Shopping at my local Trader Joes the other day, I came across a frozen package of edamame. I realized it had been a few months since my last purchase, and immediately thought they would make a great addition to the healthy convenience category. Into the cart they went.
There is absolutely nothing simpler than preparing edamame. I pulled it frozen out of my grocery bag and left it on the counter to thaw. Within an hour or so, the pods were ready to eat. There is literally NO preparation involved. I planned to have them available for the boys when they walked in from football practice. I usually have some raw veggies prepped for them to snack on while I finish making dinner.* These would be a refreshing change from the usual carrot sticks, celery sticks, and cucumber rounds.

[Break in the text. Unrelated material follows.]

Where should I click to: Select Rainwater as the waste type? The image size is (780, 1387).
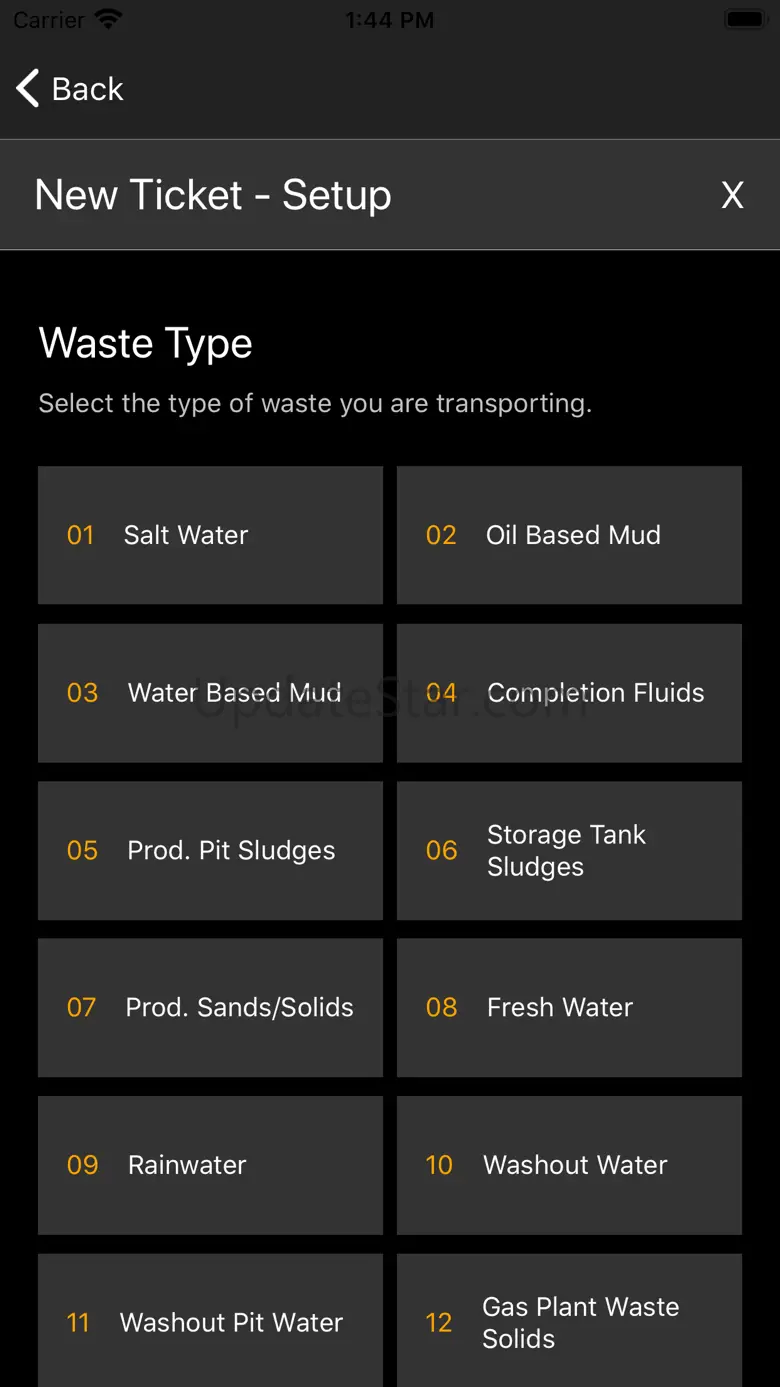click(210, 1165)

While waiting, I couldn’t help but start snacking myself. The beans pop right out of their soft pod container, ready to eat. You can steam them and eat them warm, but it’s totally not necessary. They are slightly sweet, a little salty, and really delicious.
The boys happily gobbled up the bowlful when they got home.
Edamame can be enjoyed as is – fresh from the pods – as snack. They are also delicious when shelled and added to salads or cooked dishes such as soups or stir fries. Oh, you can buy them frozen already shelled, too. I like mixing them with fresh cooked corn off the cob, diced red pepper and red onion, and a nice lemony vinaigrette.
Add this to the fact that they have what I consider a perfect nutritional profile. One half cup of shelled edamame has:
- 120 calories
- 5 grams of heart healthy fat
- 10 grams of protein
- 8 grams of carbohydrate
- 5 grams of fiber
*This is a tip I learned back when they were little. Try to have fresh cut up veggies and/or fruit on hand for when you are preparing lunch or dinner. This is usually a time that the kids are rather hungry, and they tend to eat them up pretty readily!